Below is a set of records. Repeat all of them exactly.

* * * * *

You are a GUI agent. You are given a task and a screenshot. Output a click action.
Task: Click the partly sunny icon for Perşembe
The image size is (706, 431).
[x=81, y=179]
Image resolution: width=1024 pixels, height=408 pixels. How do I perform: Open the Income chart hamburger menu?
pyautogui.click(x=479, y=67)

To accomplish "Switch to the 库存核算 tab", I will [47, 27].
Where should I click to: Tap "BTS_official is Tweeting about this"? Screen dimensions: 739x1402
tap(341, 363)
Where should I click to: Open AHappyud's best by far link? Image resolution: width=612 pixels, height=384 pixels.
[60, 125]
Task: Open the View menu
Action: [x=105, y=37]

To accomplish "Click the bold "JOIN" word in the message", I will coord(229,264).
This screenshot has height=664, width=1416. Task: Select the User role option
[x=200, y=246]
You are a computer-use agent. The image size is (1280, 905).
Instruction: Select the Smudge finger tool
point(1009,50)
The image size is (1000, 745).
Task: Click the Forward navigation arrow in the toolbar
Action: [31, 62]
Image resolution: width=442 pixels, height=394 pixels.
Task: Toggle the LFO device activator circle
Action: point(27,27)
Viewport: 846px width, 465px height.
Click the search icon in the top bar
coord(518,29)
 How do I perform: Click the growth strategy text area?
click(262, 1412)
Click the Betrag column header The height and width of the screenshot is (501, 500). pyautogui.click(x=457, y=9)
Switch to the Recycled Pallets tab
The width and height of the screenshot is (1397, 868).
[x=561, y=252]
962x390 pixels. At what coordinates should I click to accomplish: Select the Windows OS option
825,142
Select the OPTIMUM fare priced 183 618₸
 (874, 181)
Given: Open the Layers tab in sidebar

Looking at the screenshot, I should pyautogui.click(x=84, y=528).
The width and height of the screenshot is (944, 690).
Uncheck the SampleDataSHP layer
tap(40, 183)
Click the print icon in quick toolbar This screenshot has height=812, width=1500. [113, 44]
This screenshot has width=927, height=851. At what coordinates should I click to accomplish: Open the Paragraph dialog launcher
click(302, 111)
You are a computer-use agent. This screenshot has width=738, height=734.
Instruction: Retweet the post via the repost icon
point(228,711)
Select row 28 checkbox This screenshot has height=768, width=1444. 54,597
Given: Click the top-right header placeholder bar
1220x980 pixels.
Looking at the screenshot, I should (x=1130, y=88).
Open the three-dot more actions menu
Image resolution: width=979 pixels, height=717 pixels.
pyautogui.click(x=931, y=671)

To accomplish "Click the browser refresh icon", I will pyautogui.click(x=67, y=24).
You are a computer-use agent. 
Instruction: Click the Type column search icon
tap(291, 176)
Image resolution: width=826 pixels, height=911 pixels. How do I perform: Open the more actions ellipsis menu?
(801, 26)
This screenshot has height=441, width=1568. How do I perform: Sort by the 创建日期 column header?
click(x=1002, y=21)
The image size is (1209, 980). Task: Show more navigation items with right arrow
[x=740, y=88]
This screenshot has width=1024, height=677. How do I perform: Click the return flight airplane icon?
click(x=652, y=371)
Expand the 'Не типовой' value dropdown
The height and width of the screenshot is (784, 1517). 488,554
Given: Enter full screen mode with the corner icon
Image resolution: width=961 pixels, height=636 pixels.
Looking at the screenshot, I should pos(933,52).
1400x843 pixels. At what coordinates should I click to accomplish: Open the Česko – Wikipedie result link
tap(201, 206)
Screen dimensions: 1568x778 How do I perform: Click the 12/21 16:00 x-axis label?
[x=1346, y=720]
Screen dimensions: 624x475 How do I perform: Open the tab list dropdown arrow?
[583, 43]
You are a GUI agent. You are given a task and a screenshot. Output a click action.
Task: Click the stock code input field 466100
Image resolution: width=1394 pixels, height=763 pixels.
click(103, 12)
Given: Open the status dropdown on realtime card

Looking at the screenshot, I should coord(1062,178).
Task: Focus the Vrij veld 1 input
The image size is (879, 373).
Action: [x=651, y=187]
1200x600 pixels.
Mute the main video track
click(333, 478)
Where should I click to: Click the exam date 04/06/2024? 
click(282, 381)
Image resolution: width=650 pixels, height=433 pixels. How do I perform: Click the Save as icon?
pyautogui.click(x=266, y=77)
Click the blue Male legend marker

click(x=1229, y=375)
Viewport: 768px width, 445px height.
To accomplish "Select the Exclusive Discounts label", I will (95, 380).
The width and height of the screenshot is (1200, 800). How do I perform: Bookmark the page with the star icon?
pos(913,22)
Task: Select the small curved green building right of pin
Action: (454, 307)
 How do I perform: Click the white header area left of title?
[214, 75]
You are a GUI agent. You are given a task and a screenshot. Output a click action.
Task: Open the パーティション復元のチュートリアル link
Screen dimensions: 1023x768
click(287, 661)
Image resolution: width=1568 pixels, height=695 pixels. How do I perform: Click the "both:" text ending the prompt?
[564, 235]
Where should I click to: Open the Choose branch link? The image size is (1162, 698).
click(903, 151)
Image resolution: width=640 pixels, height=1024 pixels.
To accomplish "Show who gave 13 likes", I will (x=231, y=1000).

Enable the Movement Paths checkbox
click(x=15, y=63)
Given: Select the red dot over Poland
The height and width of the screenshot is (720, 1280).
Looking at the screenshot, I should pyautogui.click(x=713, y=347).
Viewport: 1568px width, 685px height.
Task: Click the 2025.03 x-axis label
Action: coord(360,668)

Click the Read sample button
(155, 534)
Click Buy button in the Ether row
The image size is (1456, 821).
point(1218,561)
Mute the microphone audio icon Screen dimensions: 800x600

* * * * *

## Final answer
You are a GUI agent. You are given a task and a screenshot. Output a click action.
Task: Click the partly sunny icon for Perşembe
The image size is (706, 431).
[x=81, y=179]
Image resolution: width=1024 pixels, height=408 pixels. How do I perform: Open the Income chart hamburger menu?
pyautogui.click(x=479, y=67)

To accomplish "Switch to the 库存核算 tab", I will [47, 27].
Where should I click to: Tap "BTS_official is Tweeting about this"? Screen dimensions: 739x1402
tap(341, 363)
Where should I click to: Open AHappyud's best by far link? Image resolution: width=612 pixels, height=384 pixels.
[60, 125]
Task: Open the View menu
Action: [x=105, y=37]

To accomplish "Click the bold "JOIN" word in the message", I will coord(229,264).
This screenshot has height=664, width=1416. Task: Select the User role option
[x=200, y=246]
You are a computer-use agent. The image size is (1280, 905).
Instruction: Select the Smudge finger tool
point(1009,50)
The image size is (1000, 745).
Task: Click the Forward navigation arrow in the toolbar
Action: [31, 62]
Image resolution: width=442 pixels, height=394 pixels.
Task: Toggle the LFO device activator circle
Action: point(27,27)
Viewport: 846px width, 465px height.
Click the search icon in the top bar
coord(518,29)
 How do I perform: Click the growth strategy text area?
click(262, 1412)
Click the Betrag column header The height and width of the screenshot is (501, 500). pyautogui.click(x=457, y=9)
Switch to the Recycled Pallets tab
The width and height of the screenshot is (1397, 868).
[x=561, y=252]
962x390 pixels. At what coordinates should I click to accomplish: Select the Windows OS option
825,142
Select the OPTIMUM fare priced 183 618₸
 (874, 181)
Given: Open the Layers tab in sidebar

Looking at the screenshot, I should pyautogui.click(x=84, y=528).
The width and height of the screenshot is (944, 690).
Uncheck the SampleDataSHP layer
tap(40, 183)
Click the print icon in quick toolbar This screenshot has height=812, width=1500. [113, 44]
This screenshot has width=927, height=851. At what coordinates should I click to accomplish: Open the Paragraph dialog launcher
click(302, 111)
You are a computer-use agent. This screenshot has width=738, height=734.
Instruction: Retweet the post via the repost icon
point(228,711)
Select row 28 checkbox This screenshot has height=768, width=1444. 54,597
Given: Click the top-right header placeholder bar
1220x980 pixels.
Looking at the screenshot, I should (x=1130, y=88).
Open the three-dot more actions menu
Image resolution: width=979 pixels, height=717 pixels.
pyautogui.click(x=931, y=671)

To accomplish "Click the browser refresh icon", I will pyautogui.click(x=67, y=24).
You are a computer-use agent. 
Instruction: Click the Type column search icon
tap(291, 176)
Image resolution: width=826 pixels, height=911 pixels. How do I perform: Open the more actions ellipsis menu?
(801, 26)
This screenshot has height=441, width=1568. How do I perform: Sort by the 创建日期 column header?
click(x=1002, y=21)
The image size is (1209, 980). Task: Show more navigation items with right arrow
[x=740, y=88]
This screenshot has width=1024, height=677. How do I perform: Click the return flight airplane icon?
click(x=652, y=371)
Expand the 'Не типовой' value dropdown
The height and width of the screenshot is (784, 1517). 488,554
Given: Enter full screen mode with the corner icon
Image resolution: width=961 pixels, height=636 pixels.
Looking at the screenshot, I should pos(933,52).
1400x843 pixels. At what coordinates should I click to accomplish: Open the Česko – Wikipedie result link
tap(201, 206)
Screen dimensions: 1568x778 How do I perform: Click the 12/21 16:00 x-axis label?
[x=1346, y=720]
Screen dimensions: 624x475 How do I perform: Open the tab list dropdown arrow?
[583, 43]
You are a GUI agent. You are given a task and a screenshot. Output a click action.
Task: Click the stock code input field 466100
Image resolution: width=1394 pixels, height=763 pixels.
click(103, 12)
Given: Open the status dropdown on realtime card

Looking at the screenshot, I should coord(1062,178).
Task: Focus the Vrij veld 1 input
The image size is (879, 373).
Action: [x=651, y=187]
1200x600 pixels.
Mute the main video track
click(333, 478)
Where should I click to: Click the exam date 04/06/2024? 
click(282, 381)
Image resolution: width=650 pixels, height=433 pixels. How do I perform: Click the Save as icon?
pyautogui.click(x=266, y=77)
Click the blue Male legend marker

click(x=1229, y=375)
Viewport: 768px width, 445px height.
To accomplish "Select the Exclusive Discounts label", I will (95, 380).
The width and height of the screenshot is (1200, 800). How do I perform: Bookmark the page with the star icon?
pos(913,22)
Task: Select the small curved green building right of pin
Action: (454, 307)
 How do I perform: Click the white header area left of title?
[214, 75]
You are a GUI agent. You are given a task and a screenshot. Output a click action.
Task: Open the パーティション復元のチュートリアル link
Screen dimensions: 1023x768
click(287, 661)
Image resolution: width=1568 pixels, height=695 pixels. How do I perform: Click the "both:" text ending the prompt?
[564, 235]
Where should I click to: Open the Choose branch link? The image size is (1162, 698).
click(903, 151)
Image resolution: width=640 pixels, height=1024 pixels.
To accomplish "Show who gave 13 likes", I will (x=231, y=1000).

Enable the Movement Paths checkbox
click(x=15, y=63)
Given: Select the red dot over Poland
The height and width of the screenshot is (720, 1280).
Looking at the screenshot, I should pyautogui.click(x=713, y=347).
Viewport: 1568px width, 685px height.
Task: Click the 2025.03 x-axis label
Action: coord(360,668)

Click the Read sample button
(155, 534)
Click Buy button in the Ether row
The image size is (1456, 821).
point(1218,561)
Mute the microphone audio icon Screen dimensions: 800x600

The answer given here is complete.